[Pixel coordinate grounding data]
====================

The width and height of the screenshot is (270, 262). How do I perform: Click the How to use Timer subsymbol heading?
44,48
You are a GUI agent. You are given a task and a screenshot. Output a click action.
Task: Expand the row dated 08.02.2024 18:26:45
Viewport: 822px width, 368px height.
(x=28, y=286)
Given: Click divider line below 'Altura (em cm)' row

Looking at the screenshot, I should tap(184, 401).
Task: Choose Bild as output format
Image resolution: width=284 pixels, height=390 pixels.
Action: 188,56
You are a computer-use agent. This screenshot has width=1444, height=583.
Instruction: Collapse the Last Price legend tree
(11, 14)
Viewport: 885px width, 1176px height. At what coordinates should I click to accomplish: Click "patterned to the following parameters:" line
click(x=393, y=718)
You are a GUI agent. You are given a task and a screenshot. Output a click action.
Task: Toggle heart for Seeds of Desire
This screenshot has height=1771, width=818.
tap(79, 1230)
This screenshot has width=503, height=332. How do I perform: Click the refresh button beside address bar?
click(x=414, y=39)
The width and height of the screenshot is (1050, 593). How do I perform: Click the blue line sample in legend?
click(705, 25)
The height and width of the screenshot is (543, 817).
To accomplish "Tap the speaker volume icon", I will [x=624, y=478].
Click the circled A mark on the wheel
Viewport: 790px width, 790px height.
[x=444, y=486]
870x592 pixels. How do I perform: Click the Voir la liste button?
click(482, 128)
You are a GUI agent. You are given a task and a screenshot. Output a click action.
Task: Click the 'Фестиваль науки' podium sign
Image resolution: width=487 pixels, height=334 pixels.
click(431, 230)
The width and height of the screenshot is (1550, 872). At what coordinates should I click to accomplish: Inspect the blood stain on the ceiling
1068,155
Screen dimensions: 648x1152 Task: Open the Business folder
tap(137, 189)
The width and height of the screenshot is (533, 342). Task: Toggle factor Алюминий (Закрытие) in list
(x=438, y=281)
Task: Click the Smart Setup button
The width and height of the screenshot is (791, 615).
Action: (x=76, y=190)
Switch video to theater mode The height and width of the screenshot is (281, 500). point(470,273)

====================

Retype the records above exactly as they appear.

The width and height of the screenshot is (270, 262). How do I perform: Click the How to use Timer subsymbol heading?
44,48
You are a GUI agent. You are given a task and a screenshot. Output a click action.
Task: Expand the row dated 08.02.2024 18:26:45
Viewport: 822px width, 368px height.
(x=28, y=286)
Given: Click divider line below 'Altura (em cm)' row

Looking at the screenshot, I should tap(184, 401).
Task: Choose Bild as output format
Image resolution: width=284 pixels, height=390 pixels.
Action: 188,56
You are a computer-use agent. This screenshot has width=1444, height=583.
Instruction: Collapse the Last Price legend tree
(11, 14)
Viewport: 885px width, 1176px height. At what coordinates should I click to accomplish: Click "patterned to the following parameters:" line
click(x=393, y=718)
You are a GUI agent. You are given a task and a screenshot. Output a click action.
Task: Toggle heart for Seeds of Desire
This screenshot has height=1771, width=818.
tap(79, 1230)
This screenshot has width=503, height=332. How do I perform: Click the refresh button beside address bar?
click(x=414, y=39)
The width and height of the screenshot is (1050, 593). How do I perform: Click the blue line sample in legend?
click(705, 25)
The height and width of the screenshot is (543, 817).
To accomplish "Tap the speaker volume icon", I will [x=624, y=478].
Click the circled A mark on the wheel
Viewport: 790px width, 790px height.
[x=444, y=486]
870x592 pixels. How do I perform: Click the Voir la liste button?
click(482, 128)
You are a GUI agent. You are given a task and a screenshot. Output a click action.
Task: Click the 'Фестиваль науки' podium sign
Image resolution: width=487 pixels, height=334 pixels.
click(431, 230)
The width and height of the screenshot is (1550, 872). At what coordinates should I click to accomplish: Inspect the blood stain on the ceiling
1068,155
Screen dimensions: 648x1152 Task: Open the Business folder
tap(137, 189)
The width and height of the screenshot is (533, 342). Task: Toggle factor Алюминий (Закрытие) in list
(x=438, y=281)
Task: Click the Smart Setup button
The width and height of the screenshot is (791, 615).
Action: (x=76, y=190)
Switch video to theater mode The height and width of the screenshot is (281, 500). point(470,273)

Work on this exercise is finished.